EXERCISE GOAL. Below is a block of entries; repeat exactly the lines starting at the line that contains "Tap search icon beside 'mukbang pedes asmr'" and ending at the line that contains "Select the pie", both included.

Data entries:
......

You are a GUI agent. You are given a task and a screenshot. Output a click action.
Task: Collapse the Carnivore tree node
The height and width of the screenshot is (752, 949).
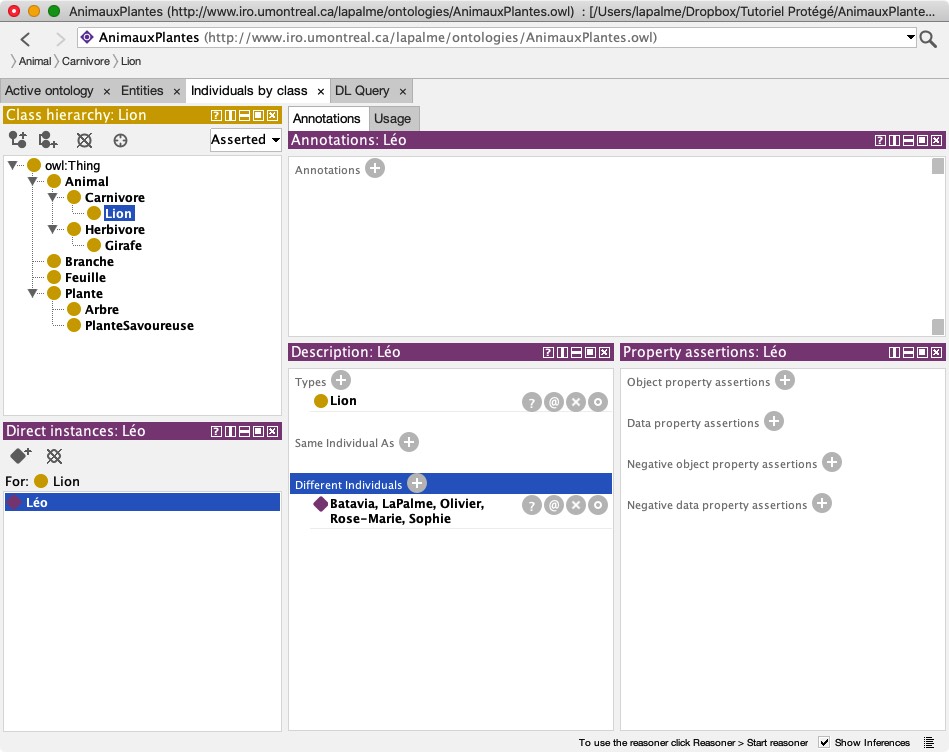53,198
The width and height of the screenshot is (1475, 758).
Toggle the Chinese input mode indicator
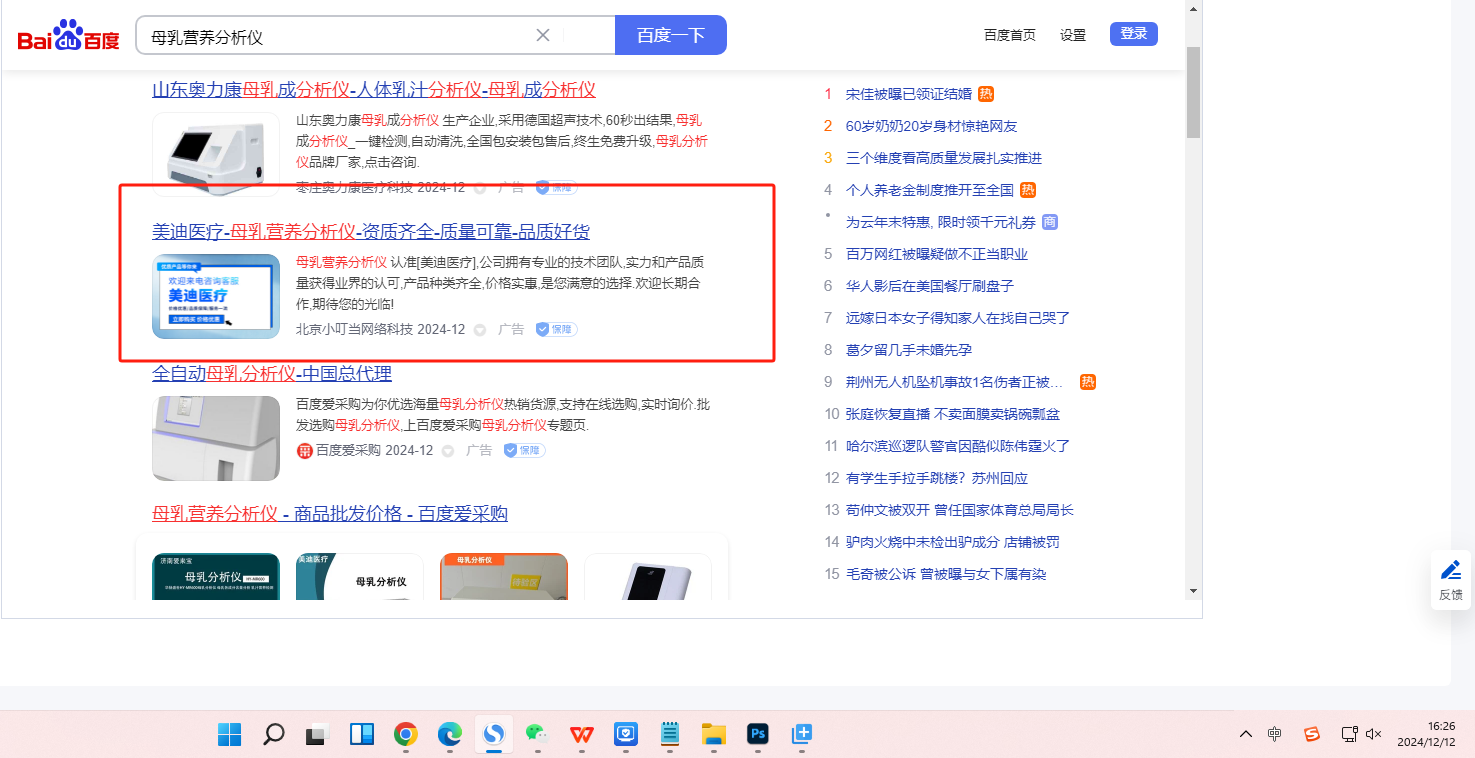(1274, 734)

......

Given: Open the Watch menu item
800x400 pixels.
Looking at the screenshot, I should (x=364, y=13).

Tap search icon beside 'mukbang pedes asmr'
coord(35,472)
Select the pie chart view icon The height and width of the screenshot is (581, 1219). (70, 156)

......

REPLY.
Tap search icon beside 'mukbang pedes asmr'
coord(35,472)
Select the pie chart view icon The height and width of the screenshot is (581, 1219). (70, 156)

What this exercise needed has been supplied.